Top of INPUT RECORDS

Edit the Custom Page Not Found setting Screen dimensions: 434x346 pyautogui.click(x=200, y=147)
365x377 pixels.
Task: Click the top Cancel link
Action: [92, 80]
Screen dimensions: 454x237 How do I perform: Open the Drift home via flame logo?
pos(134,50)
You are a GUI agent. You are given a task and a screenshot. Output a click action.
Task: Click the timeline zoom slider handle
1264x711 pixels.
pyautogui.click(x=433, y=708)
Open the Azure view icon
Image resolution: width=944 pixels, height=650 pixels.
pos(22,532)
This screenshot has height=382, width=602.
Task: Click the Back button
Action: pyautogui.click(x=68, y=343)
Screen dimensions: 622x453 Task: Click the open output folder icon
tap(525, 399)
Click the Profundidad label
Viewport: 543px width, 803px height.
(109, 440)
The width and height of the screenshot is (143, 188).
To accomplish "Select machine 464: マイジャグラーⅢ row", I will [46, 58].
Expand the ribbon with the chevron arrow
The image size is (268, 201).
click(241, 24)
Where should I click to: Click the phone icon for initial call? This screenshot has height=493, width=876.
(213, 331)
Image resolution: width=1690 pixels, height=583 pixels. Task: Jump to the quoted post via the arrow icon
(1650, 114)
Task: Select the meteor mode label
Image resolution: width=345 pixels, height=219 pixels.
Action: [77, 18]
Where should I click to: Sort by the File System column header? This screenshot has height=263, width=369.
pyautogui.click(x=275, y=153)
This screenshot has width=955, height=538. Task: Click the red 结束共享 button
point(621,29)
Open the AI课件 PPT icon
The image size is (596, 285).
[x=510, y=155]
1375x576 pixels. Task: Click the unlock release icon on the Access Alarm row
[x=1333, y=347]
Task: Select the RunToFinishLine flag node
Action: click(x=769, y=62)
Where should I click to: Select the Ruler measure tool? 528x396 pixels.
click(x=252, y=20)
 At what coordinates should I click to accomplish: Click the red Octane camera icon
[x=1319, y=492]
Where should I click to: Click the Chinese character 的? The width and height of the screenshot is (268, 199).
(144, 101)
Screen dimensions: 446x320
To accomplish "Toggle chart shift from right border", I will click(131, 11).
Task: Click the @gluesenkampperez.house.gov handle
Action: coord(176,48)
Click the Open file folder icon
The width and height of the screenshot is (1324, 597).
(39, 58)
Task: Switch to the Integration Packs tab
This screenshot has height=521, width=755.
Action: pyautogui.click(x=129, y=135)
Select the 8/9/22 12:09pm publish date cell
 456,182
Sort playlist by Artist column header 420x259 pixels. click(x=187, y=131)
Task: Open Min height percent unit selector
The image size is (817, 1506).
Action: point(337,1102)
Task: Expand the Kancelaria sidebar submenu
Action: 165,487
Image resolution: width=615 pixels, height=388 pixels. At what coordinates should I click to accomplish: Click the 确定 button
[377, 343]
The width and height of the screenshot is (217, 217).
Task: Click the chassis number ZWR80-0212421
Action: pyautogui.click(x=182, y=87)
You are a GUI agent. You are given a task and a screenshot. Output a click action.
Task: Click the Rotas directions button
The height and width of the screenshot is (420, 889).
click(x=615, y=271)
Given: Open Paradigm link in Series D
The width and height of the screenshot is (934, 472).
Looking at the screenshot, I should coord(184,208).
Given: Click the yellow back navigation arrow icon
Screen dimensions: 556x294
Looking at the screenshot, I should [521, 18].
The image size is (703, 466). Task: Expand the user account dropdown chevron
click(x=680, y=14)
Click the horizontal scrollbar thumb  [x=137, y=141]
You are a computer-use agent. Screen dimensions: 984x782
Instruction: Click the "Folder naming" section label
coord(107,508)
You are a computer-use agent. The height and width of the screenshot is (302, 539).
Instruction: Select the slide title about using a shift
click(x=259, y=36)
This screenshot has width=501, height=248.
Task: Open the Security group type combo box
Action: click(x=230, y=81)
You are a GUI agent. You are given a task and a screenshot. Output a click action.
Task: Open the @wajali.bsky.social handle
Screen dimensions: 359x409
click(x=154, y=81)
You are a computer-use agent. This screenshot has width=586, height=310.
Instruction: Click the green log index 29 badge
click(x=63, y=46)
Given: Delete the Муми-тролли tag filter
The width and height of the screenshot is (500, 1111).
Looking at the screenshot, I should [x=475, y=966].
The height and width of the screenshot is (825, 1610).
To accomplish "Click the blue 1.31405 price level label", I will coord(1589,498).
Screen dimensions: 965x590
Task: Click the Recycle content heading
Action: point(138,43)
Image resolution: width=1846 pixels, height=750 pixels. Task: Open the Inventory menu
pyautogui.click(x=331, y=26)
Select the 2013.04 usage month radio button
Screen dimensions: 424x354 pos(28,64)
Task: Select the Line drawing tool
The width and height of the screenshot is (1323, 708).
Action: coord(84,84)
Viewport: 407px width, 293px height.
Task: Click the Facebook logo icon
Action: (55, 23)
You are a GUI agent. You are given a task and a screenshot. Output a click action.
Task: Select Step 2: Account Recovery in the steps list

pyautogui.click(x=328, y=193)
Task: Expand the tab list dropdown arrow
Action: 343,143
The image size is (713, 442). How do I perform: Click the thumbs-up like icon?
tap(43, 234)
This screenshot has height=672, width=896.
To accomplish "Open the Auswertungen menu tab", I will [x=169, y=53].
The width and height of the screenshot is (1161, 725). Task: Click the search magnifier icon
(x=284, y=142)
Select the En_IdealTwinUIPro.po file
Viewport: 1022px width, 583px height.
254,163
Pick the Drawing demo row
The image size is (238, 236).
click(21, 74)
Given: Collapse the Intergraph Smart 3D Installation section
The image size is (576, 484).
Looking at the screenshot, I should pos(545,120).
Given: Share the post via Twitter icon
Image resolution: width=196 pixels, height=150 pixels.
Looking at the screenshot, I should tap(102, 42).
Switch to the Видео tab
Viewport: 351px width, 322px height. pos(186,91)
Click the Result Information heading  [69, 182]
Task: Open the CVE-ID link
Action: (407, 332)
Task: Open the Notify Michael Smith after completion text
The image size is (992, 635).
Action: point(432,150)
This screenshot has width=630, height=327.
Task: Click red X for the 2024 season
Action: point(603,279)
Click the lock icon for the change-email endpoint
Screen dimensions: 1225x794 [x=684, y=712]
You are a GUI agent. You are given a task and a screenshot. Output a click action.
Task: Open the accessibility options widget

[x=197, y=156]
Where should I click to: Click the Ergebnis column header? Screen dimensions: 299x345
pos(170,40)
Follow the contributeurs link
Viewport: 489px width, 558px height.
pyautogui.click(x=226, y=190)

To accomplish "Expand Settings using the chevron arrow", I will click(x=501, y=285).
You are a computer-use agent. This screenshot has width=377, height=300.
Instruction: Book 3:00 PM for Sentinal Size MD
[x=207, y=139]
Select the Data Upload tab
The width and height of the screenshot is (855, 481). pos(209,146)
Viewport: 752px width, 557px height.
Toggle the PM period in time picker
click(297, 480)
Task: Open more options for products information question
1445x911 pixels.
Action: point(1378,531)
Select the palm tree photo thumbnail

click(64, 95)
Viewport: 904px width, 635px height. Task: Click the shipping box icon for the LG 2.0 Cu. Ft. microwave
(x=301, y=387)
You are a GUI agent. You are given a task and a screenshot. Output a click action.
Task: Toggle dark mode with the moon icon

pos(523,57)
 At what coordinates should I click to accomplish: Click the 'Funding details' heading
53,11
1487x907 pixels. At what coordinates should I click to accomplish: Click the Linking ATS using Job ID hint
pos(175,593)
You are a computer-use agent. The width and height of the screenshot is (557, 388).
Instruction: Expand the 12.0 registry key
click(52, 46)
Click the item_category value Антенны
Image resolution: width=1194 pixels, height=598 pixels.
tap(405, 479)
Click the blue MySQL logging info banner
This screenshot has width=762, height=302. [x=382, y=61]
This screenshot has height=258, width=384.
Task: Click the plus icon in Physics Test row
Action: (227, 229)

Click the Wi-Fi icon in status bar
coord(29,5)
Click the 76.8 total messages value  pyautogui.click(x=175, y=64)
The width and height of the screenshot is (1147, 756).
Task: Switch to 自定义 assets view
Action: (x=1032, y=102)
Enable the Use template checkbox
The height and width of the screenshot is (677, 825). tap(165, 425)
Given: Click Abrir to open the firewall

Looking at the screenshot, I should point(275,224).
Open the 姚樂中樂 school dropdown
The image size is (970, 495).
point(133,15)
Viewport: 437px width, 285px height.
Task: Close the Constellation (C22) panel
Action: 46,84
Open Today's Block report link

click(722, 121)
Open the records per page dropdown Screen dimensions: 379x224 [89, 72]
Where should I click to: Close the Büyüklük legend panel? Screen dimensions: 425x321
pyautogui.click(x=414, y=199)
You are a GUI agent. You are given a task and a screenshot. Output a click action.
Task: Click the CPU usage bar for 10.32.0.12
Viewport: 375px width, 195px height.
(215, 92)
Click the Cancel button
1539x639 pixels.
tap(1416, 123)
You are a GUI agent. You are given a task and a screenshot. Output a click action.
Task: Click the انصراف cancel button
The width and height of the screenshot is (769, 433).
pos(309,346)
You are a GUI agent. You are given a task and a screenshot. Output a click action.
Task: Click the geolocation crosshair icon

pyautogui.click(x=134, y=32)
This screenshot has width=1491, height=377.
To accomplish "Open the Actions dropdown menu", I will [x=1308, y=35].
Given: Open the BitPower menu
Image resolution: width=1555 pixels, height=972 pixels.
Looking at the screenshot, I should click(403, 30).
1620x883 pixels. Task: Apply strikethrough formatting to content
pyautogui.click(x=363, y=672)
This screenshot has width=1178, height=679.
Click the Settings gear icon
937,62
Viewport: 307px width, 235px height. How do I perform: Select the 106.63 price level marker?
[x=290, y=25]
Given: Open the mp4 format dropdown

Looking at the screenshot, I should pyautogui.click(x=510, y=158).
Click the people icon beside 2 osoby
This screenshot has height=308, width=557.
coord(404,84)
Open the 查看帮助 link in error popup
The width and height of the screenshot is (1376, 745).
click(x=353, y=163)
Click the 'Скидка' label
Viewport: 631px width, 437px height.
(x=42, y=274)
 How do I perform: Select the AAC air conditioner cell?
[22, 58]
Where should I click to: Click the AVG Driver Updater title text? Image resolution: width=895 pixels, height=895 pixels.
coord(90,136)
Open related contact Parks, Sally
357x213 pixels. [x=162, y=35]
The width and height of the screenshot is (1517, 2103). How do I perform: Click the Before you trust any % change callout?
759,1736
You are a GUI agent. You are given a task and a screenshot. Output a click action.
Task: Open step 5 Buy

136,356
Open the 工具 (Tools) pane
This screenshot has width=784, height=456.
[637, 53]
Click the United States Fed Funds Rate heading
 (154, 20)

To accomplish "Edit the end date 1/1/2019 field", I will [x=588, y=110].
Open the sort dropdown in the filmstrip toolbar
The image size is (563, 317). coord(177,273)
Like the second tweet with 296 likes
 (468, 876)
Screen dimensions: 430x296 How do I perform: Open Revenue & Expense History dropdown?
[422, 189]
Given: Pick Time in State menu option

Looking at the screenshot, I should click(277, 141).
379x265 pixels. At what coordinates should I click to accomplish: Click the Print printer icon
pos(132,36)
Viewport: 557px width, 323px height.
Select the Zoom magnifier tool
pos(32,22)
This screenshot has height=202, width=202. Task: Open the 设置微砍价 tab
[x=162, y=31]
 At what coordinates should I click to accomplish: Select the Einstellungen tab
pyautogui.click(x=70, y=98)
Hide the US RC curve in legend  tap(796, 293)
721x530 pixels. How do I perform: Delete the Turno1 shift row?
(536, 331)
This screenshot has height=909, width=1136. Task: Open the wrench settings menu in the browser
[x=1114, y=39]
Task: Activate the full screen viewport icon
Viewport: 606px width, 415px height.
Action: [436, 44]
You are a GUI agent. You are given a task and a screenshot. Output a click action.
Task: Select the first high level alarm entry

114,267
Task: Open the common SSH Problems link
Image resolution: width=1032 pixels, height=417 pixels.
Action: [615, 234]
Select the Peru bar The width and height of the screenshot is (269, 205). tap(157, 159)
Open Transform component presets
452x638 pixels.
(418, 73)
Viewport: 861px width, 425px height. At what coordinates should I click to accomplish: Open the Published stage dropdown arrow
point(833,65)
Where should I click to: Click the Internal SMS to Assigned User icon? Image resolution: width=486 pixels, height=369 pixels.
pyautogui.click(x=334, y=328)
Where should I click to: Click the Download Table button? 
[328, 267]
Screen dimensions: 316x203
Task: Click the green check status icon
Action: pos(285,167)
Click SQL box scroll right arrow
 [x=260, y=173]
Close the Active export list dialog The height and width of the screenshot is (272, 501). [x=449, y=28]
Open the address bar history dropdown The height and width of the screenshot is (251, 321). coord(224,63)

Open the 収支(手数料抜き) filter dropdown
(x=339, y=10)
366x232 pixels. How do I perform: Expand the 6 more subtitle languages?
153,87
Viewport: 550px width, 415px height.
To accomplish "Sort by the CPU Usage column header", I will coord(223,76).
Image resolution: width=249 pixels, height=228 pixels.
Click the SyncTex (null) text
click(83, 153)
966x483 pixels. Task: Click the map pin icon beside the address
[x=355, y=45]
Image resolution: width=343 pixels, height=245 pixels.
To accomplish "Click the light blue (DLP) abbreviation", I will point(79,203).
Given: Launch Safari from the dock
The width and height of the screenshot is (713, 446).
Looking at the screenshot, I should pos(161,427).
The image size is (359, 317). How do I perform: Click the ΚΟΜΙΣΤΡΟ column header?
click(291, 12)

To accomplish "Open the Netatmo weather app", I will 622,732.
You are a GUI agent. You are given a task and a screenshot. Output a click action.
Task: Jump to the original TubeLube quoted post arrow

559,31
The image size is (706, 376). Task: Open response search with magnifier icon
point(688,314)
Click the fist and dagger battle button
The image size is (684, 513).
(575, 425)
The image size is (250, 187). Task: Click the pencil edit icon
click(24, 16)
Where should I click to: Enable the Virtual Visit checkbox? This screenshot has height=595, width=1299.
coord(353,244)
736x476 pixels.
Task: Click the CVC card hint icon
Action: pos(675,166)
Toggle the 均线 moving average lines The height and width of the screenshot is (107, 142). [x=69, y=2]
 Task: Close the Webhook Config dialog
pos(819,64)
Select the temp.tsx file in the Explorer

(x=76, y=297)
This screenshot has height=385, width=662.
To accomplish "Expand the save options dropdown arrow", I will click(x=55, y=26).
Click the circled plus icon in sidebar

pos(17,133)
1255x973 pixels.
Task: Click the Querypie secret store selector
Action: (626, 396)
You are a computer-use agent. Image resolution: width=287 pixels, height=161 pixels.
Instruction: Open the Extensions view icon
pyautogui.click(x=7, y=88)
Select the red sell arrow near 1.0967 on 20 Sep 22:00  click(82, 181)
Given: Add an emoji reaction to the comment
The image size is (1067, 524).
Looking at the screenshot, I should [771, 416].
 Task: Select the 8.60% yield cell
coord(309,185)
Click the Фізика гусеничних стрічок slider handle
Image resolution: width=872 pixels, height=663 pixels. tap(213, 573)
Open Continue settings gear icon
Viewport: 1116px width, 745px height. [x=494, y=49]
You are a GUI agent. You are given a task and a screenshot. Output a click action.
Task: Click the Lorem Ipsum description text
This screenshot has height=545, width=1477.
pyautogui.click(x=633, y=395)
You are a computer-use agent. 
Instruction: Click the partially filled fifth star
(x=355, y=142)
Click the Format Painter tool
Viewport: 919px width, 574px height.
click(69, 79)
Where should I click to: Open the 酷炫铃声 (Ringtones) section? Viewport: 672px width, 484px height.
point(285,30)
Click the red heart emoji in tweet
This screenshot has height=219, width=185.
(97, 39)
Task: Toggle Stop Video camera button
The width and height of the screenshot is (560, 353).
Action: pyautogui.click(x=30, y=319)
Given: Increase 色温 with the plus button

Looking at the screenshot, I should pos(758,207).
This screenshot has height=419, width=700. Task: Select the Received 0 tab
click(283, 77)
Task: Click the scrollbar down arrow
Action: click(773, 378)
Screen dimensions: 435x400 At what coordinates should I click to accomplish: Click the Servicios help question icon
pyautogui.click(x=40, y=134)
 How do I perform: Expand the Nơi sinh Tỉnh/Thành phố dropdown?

Bottom of INPUT RECORDS

## TASK DIRECTIONS
Write out only the final block of lines, starting at the line with "Screen dimensions: 435x400" and running to the end of the material.

## TASK RESULT
Screen dimensions: 435x400 At what coordinates should I click to accomplish: Click the Servicios help question icon
pyautogui.click(x=40, y=134)
 How do I perform: Expand the Nơi sinh Tỉnh/Thành phố dropdown?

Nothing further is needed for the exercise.